Exercise instructions = Report back each line of the data that contains the word "dimensions".

════════

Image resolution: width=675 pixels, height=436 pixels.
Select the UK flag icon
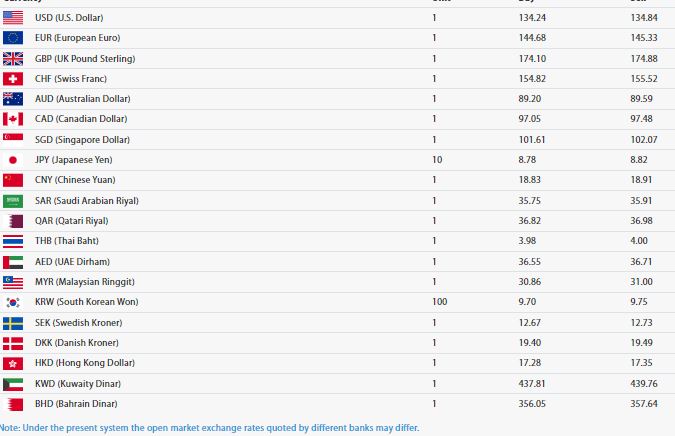pyautogui.click(x=13, y=59)
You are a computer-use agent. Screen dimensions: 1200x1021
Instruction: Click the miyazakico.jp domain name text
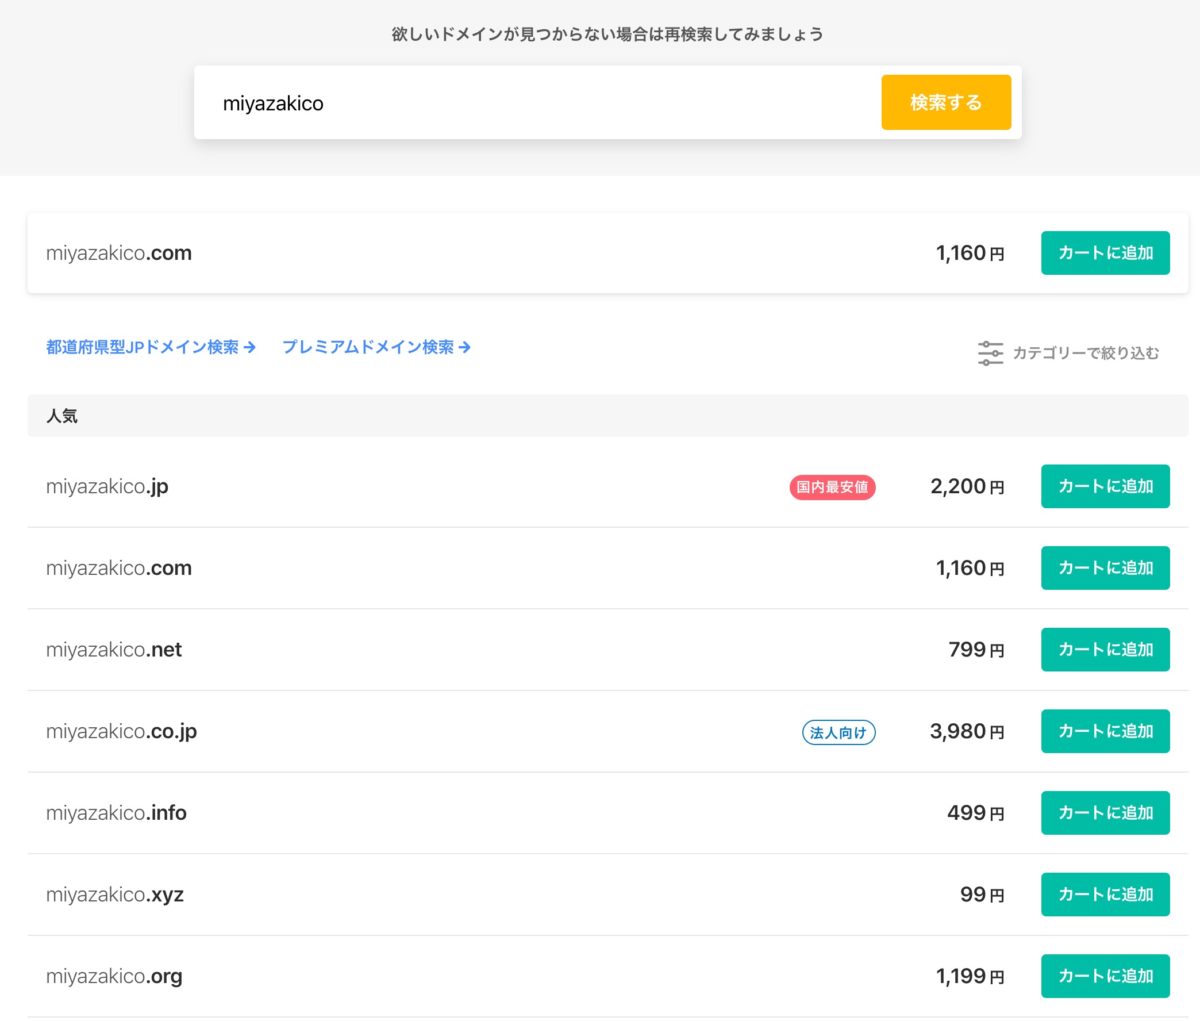coord(106,487)
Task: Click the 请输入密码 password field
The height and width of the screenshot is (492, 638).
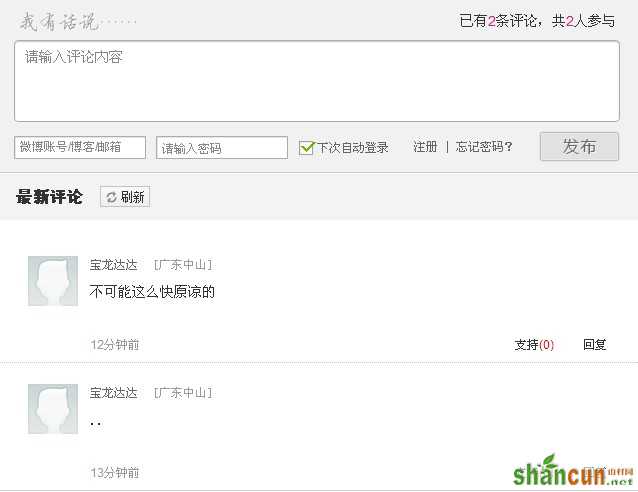Action: pos(222,147)
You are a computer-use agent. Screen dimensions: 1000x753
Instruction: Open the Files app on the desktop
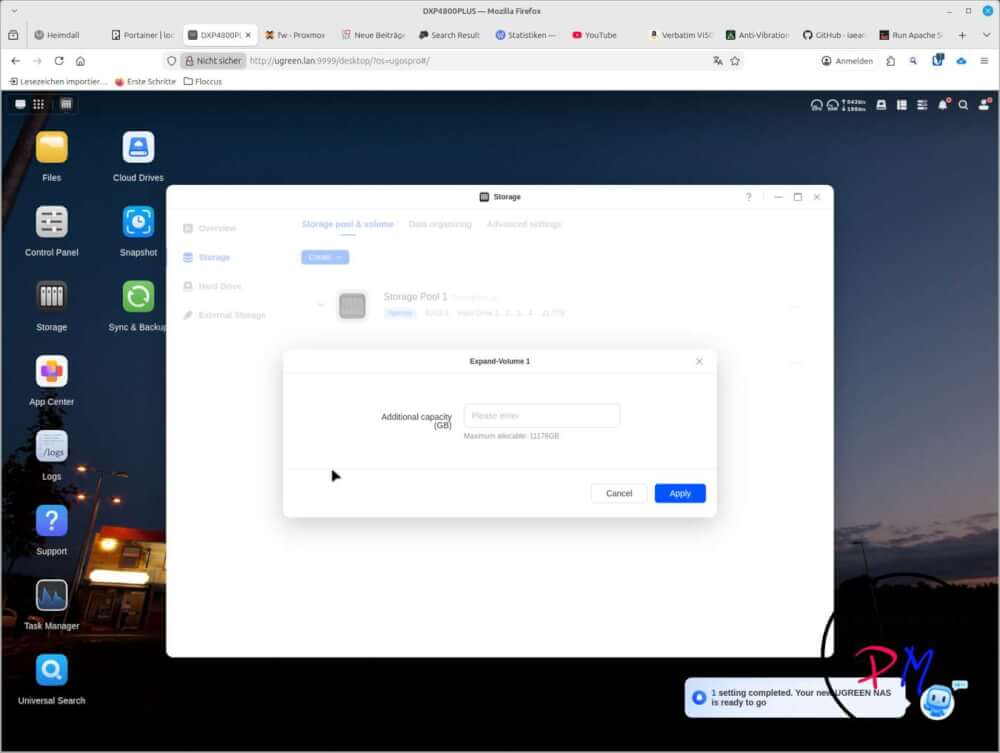(x=51, y=148)
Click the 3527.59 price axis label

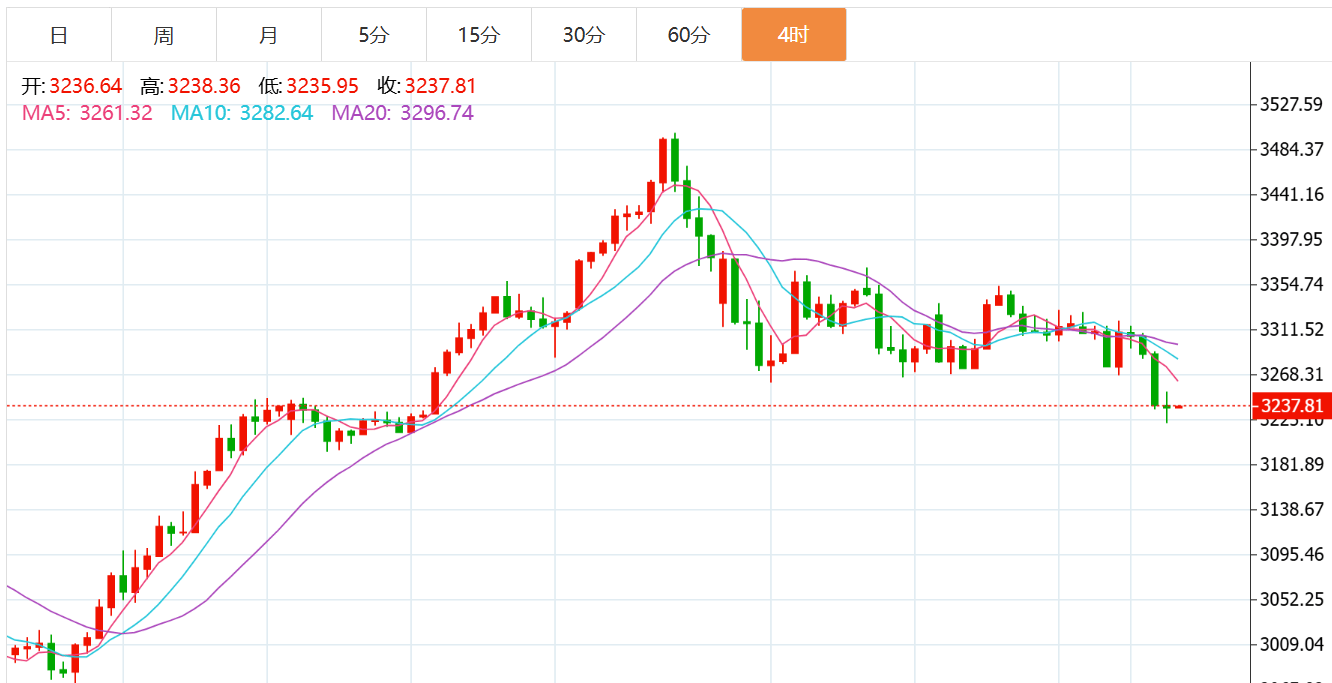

════════

Answer to the problem =
You are a computer-use agent. Screen dimensions: 1200x1021
You are a computer-use agent. Screen dimensions: 1000x753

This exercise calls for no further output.